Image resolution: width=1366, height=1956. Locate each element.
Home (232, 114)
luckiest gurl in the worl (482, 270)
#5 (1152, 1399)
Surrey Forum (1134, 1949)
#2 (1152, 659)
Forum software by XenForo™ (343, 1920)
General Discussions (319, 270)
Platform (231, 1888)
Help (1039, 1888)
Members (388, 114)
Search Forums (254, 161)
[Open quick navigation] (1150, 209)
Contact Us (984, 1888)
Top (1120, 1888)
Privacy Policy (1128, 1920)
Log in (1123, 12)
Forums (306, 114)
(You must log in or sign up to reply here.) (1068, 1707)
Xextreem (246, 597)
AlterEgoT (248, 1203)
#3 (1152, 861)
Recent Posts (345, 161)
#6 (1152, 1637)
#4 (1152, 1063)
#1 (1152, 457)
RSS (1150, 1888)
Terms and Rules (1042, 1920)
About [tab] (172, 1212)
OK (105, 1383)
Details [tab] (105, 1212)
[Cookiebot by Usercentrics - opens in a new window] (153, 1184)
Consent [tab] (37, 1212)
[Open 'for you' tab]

--

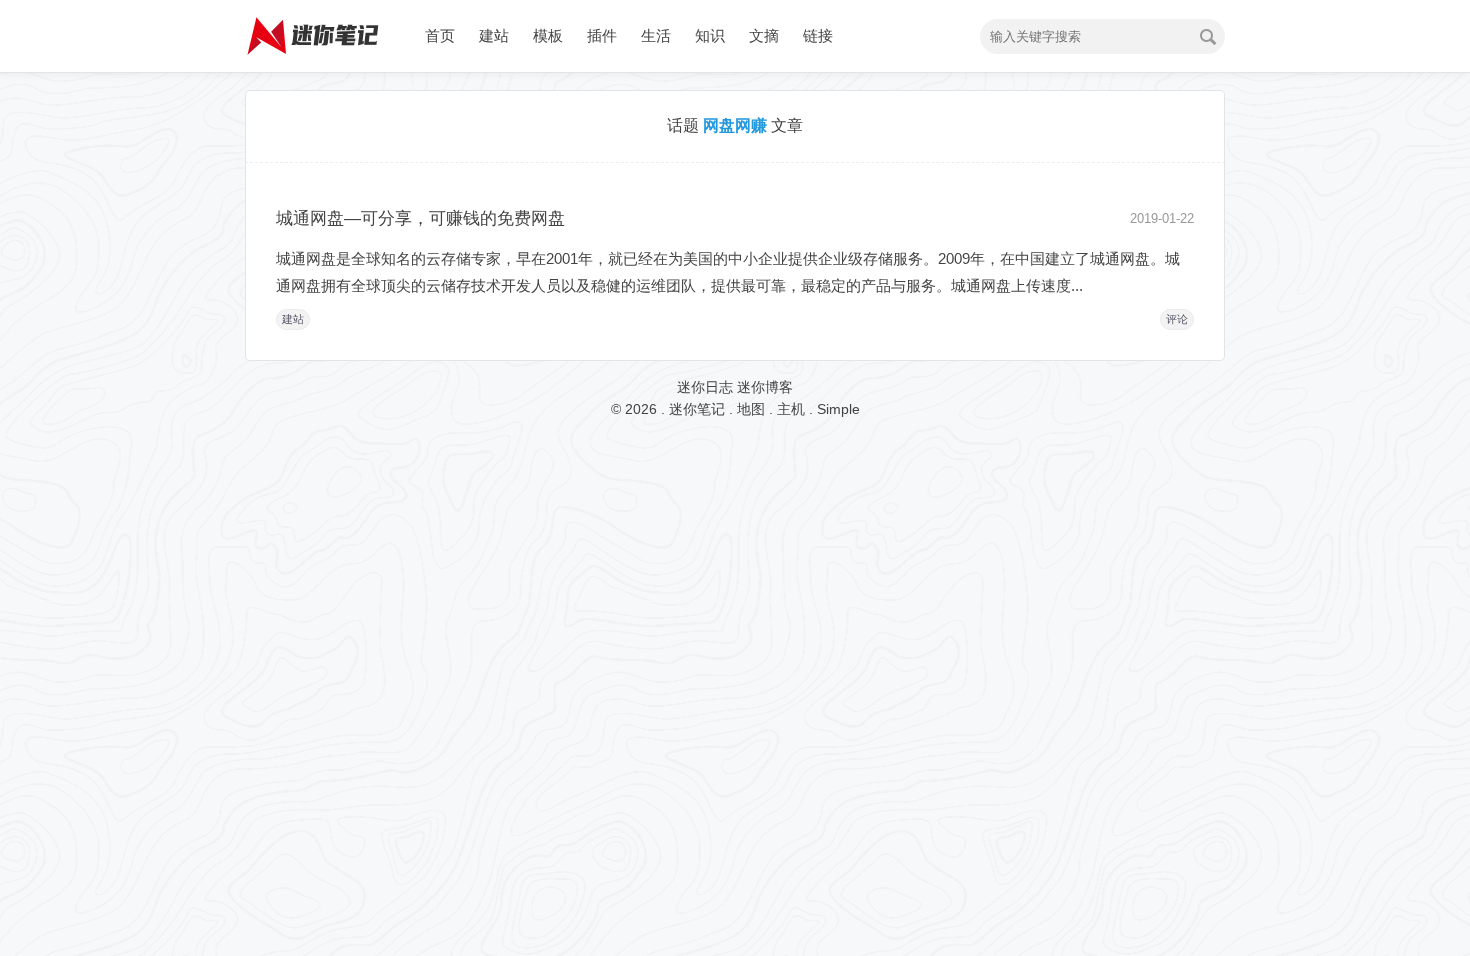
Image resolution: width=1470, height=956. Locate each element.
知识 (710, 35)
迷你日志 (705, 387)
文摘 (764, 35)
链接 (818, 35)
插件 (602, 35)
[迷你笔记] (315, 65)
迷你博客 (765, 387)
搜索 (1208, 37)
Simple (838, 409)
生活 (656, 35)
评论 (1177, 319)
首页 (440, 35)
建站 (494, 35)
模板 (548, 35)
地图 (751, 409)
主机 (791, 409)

--

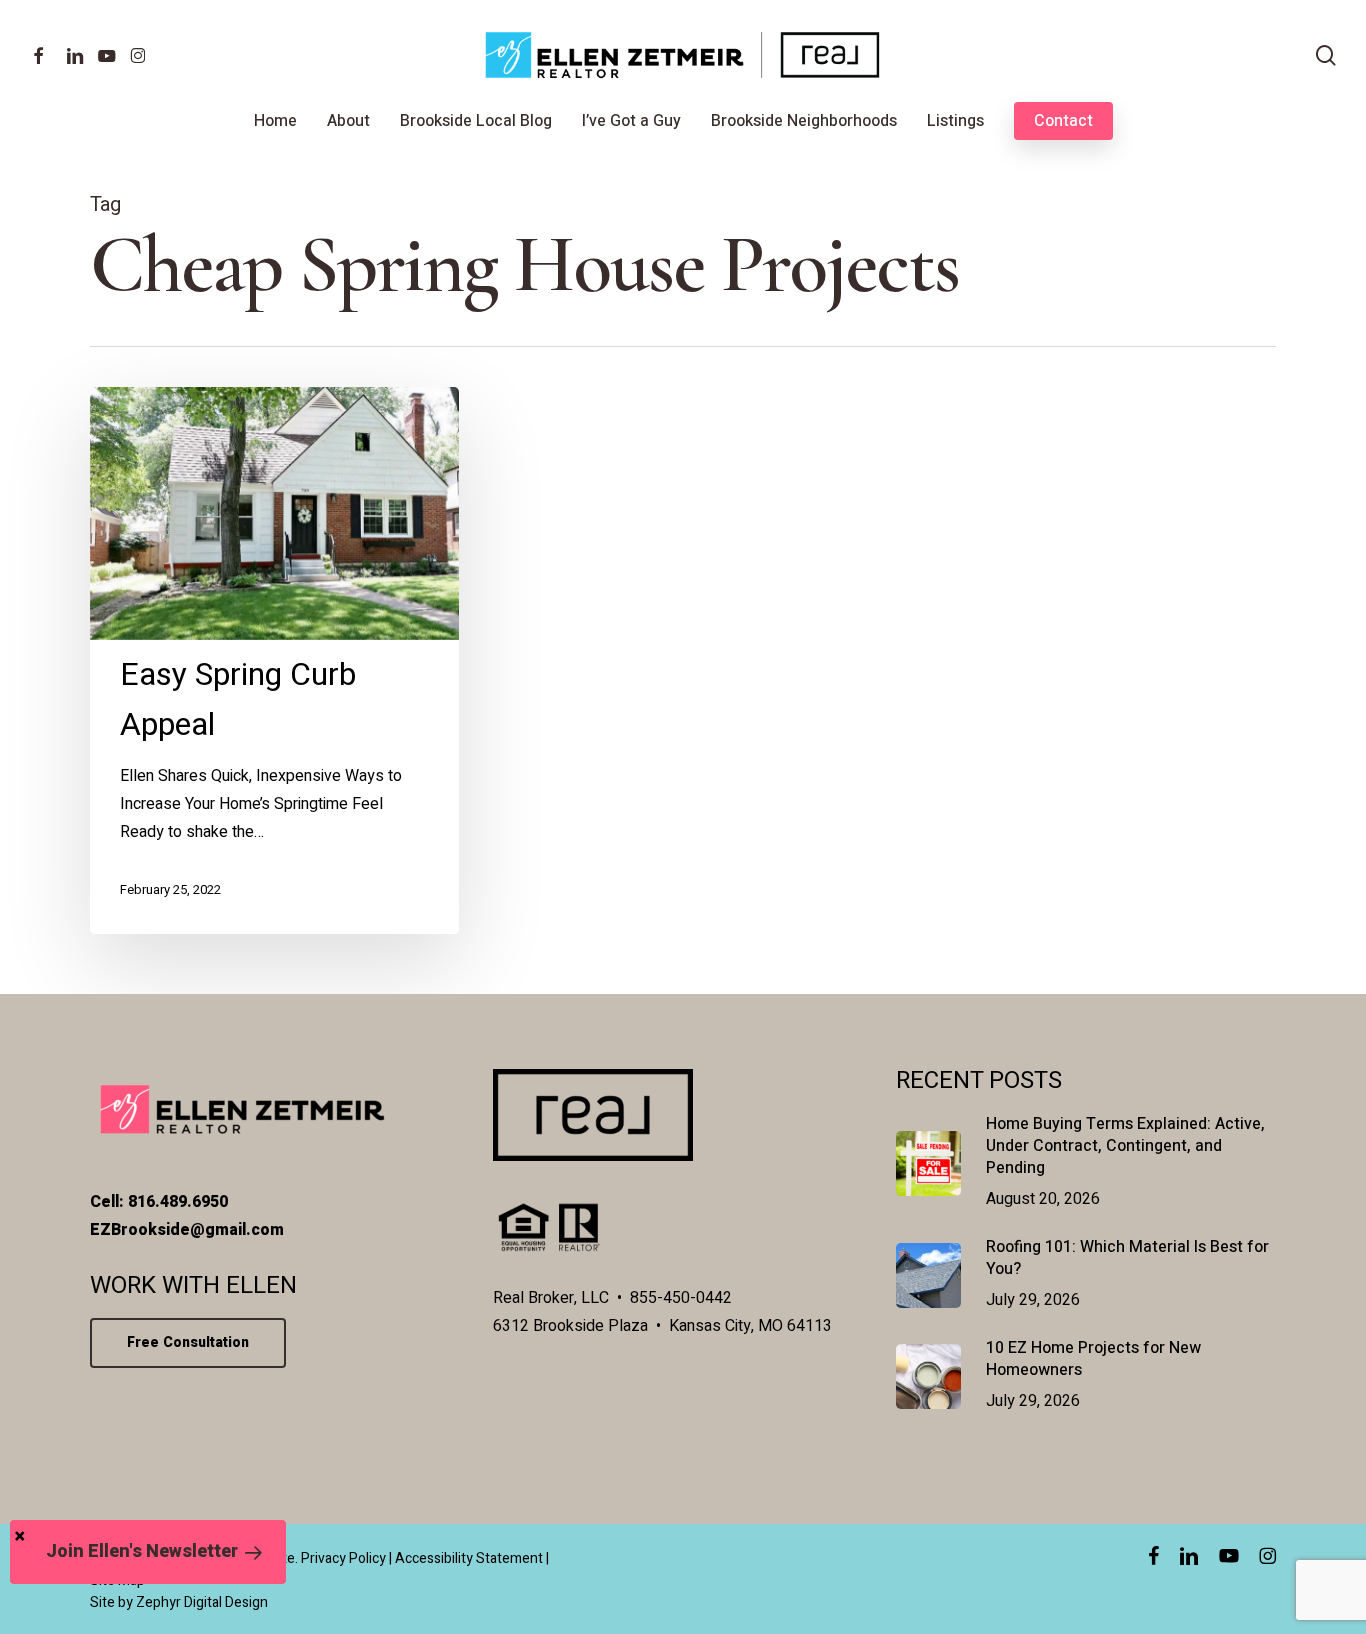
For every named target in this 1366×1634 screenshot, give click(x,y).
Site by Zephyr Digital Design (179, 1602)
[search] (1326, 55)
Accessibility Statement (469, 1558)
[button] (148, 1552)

## Required work
The reply should hold only the lines of the listing above starting at the line containing "Image resolution: width=1366, height=1956." and ending at the line containing "Platform (231, 1888)", exactly as written.

## Exercise result
Image resolution: width=1366, height=1956. Locate each element.
Home (232, 114)
luckiest gurl in the worl (482, 270)
#5 (1152, 1399)
Surrey Forum (1134, 1949)
#2 (1152, 659)
Forum software by XenForo™ (343, 1920)
General Discussions (319, 270)
Platform (231, 1888)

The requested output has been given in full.